Different use cases need different versions:

  • As-originally-reported values matter for point-in-time analysis — for example, modeling what the market actually knew at the time, or backtesting against historical expectations.
  • Restated values matter when you want the company's most accurate current view of a period.

Because both are valid and serve different needs, restated is part of the uniqueness key rather than something to deduplicate away. Collapsing across restated would silently discard one of two legitimate facts.


Putting it together

For a given series and period there can be up to two canonical records — one original, one restated — and each of those may have been captured multiple times (Autotagger, then analyst):

series_id = 1914880, calendar_period = 2024Q1
├── restated = false
│     ├── fundamental_id = 5001  (Autotagger)
│     └── fundamental_id = 5042  (Analyst)   ← winner (max id)
└── restated = true
      └── fundamental_id = 6310  (Analyst)   ← winner (max id)

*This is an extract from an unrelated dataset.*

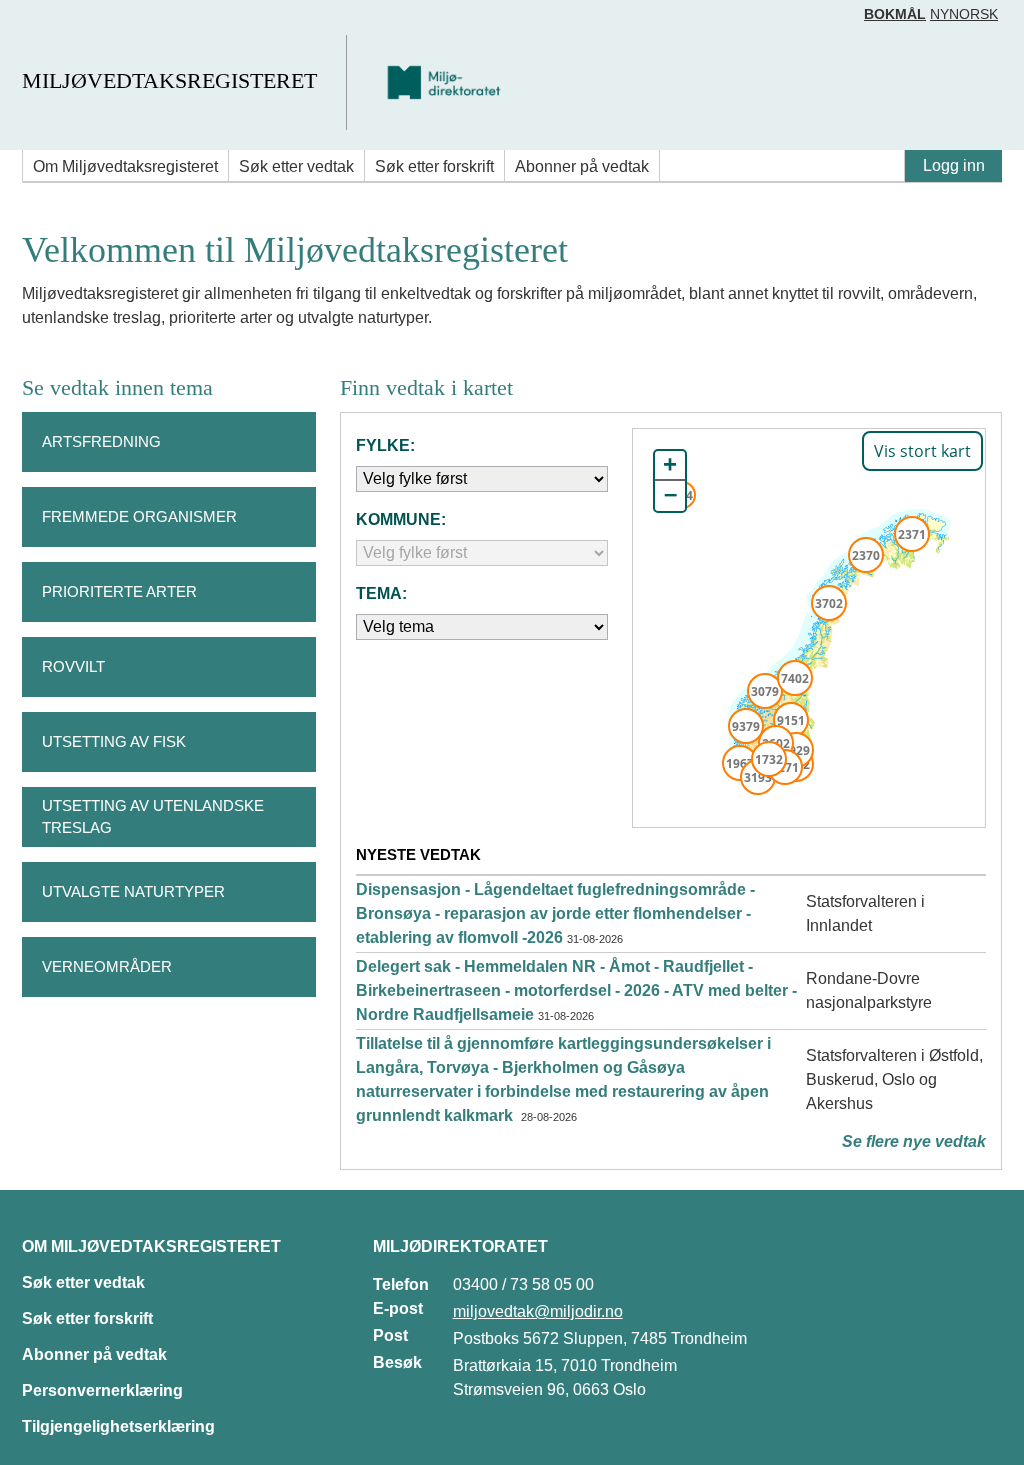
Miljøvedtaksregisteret (169, 80)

Resolving with the recommended key yields two stable records: the original (from 5042) and the restated (from 6310). Each is the most recent capture of its respective fact.


Quick reference

  • Do not key data points on fundamental_id — it may changes as new captures arrive.
  • Do deduplicate on series_id + calendar_period + restated.
  • Within each group, take metadata from the maximum fundamental_id (most recent capture).
  • An original and a restated fundamental for the same series + period are both valid — keep them separate via the restated flag.
  • Autotagger captures arrive first; analyst captures arrive later with a higher fundamental_id and supersede them automatically under the max-id rule.